Sekarang aku sedang ada di kosan baru. Duduk sendirian di
kamar dan mendengarkan lagu barasuara.
Seharian aku sibuk mengangkut barang
dari kosan lama yang sudah ku tinggali selama 1 tahun lebih ke kosan baru yang
entah berapa lama aku akan disini.
Dengan perpindahan ini, aku ingin menceritakan banyak hal
tentang dia.
Aku mernaruh secangkir kopi di sebelah kiriku, untuk
jaga-jaga, seandainya di tengah tulisan aku lupa apakah aku masih mencintainya
atau tidak, kopi ini bisa menjawabnya.
Dia. Sungguh aku berterimakasih pada tuhan karena telah
membuat dia jatuh pada takdirku, takdir untuk bertemu dan akhirnya aku jatuh
cinta. Perjalanannya sangat mudah, tiba-tiba saja perasaan ini ada. Aku tidak
memesan apalagi sengaja mencari-cari agar aku bisa mencintainya. Cinta ini
muncul seinstan ketika kalian memakan permen dan lalu terasa manis.

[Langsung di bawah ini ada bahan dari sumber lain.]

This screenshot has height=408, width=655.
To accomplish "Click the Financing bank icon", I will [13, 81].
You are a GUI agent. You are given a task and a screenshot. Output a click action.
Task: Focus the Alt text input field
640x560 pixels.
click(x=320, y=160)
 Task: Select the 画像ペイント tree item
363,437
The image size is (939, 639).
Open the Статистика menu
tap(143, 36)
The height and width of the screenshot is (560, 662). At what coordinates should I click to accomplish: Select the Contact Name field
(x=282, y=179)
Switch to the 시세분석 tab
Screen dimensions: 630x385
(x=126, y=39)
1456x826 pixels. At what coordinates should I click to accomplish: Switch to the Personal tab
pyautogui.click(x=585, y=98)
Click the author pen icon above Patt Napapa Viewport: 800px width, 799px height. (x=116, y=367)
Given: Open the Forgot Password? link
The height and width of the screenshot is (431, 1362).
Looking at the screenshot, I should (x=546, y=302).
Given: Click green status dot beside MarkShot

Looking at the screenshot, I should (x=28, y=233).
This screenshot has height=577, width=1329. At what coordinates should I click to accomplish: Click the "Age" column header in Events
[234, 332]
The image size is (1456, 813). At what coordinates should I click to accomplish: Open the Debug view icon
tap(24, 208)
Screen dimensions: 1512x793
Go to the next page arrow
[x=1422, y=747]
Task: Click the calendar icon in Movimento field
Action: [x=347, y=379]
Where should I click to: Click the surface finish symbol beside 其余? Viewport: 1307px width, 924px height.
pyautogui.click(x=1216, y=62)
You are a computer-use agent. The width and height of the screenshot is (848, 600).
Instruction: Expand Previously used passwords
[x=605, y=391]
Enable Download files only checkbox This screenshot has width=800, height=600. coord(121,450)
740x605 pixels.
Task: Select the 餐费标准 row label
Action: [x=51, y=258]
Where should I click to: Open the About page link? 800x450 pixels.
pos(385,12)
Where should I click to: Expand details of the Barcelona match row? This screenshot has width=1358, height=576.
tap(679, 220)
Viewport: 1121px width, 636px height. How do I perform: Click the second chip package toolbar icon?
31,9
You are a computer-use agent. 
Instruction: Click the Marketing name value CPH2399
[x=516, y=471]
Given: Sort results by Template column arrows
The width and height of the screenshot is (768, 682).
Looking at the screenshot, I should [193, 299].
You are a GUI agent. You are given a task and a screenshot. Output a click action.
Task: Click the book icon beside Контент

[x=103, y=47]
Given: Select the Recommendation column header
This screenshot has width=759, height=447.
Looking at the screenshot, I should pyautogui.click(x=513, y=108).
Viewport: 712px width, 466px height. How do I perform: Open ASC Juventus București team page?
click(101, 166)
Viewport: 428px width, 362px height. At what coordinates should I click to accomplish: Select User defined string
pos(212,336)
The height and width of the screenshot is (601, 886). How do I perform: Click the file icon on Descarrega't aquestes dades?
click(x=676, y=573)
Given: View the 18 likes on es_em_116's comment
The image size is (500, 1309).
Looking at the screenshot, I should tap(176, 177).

Aku jatuh pada setiap ayat-ayat senyumannya yang dia
lemparkan pada semua orang. Aku sungguh-sungguh jatuh cinta padanya. Caranya
merendahkan suara ketika sedang bicara denganku, sungguh sangat menawan. Bicara
yang penuh dengan kebahagiaan.
Sungguh aku sangat mencintainya, aku seperti seorang adam
yang jatuh cinta pada hawa. Hari-hariku menjadi indah setelah mencintainya,
mata kuliah di empat dinding kelas yang sangat membosankan menjadi taman bunga
yang ditiup angin musim semi. SC yang menjenuhkan menjadi sangat mengasyikan
karenanya. Dia yang menaburkan bunga-bunga di guguran-guguran hatiku.
Aku memulai hari dengannya dan mengakhiri hari dengannya
pula. Setiap hari aku sempatkan menulis beberapa kalimat hanya untuk
menceritakannya. Lalu menutup mata dengan do’a yang juga ada namanya.
Lantas apakah dia mencintaiku?
Tidak. Dia tidak mencintaiku.
Dia mencintai seseorang yang lain. Dia mencintai malam yang
berhiaskan lampu-lampu romantis. Dia mencintai bulan. Dia mencintai freeport.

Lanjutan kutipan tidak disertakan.